Input data:
---*---

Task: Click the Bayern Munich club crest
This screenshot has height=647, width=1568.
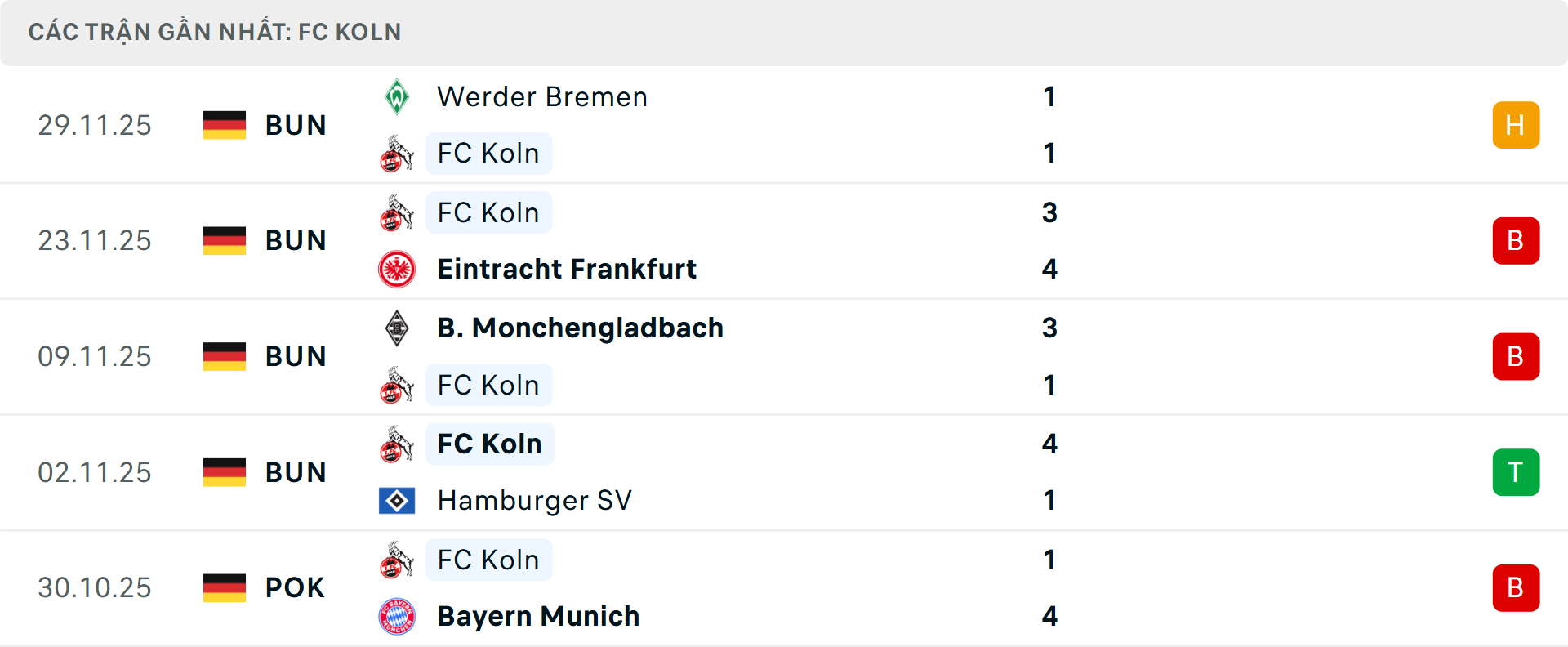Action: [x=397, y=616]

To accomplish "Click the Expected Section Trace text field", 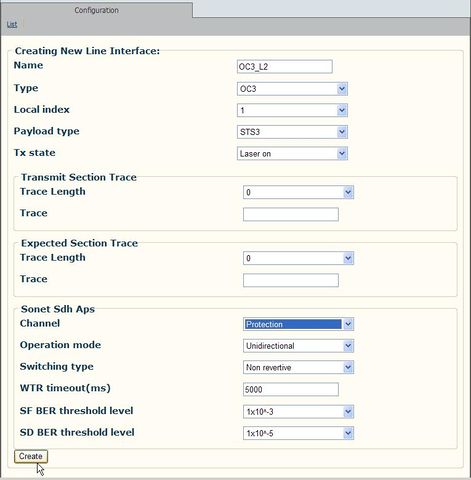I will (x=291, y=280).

---*---

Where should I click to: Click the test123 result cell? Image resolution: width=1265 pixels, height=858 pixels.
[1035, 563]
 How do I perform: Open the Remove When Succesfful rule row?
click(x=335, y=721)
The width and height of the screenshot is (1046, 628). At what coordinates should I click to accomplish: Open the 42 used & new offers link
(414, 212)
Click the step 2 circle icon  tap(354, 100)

---*---

About this task: Please write out, exactly as they appear above, only the lines in the stretch from the line with "Where should I" through the line with "Click the step".

Response area:
Where should I click to: Click the test123 result cell? Image resolution: width=1265 pixels, height=858 pixels.
[1035, 563]
 How do I perform: Open the Remove When Succesfful rule row?
click(x=335, y=721)
The width and height of the screenshot is (1046, 628). At what coordinates should I click to accomplish: Open the 42 used & new offers link
(414, 212)
Click the step 2 circle icon  tap(354, 100)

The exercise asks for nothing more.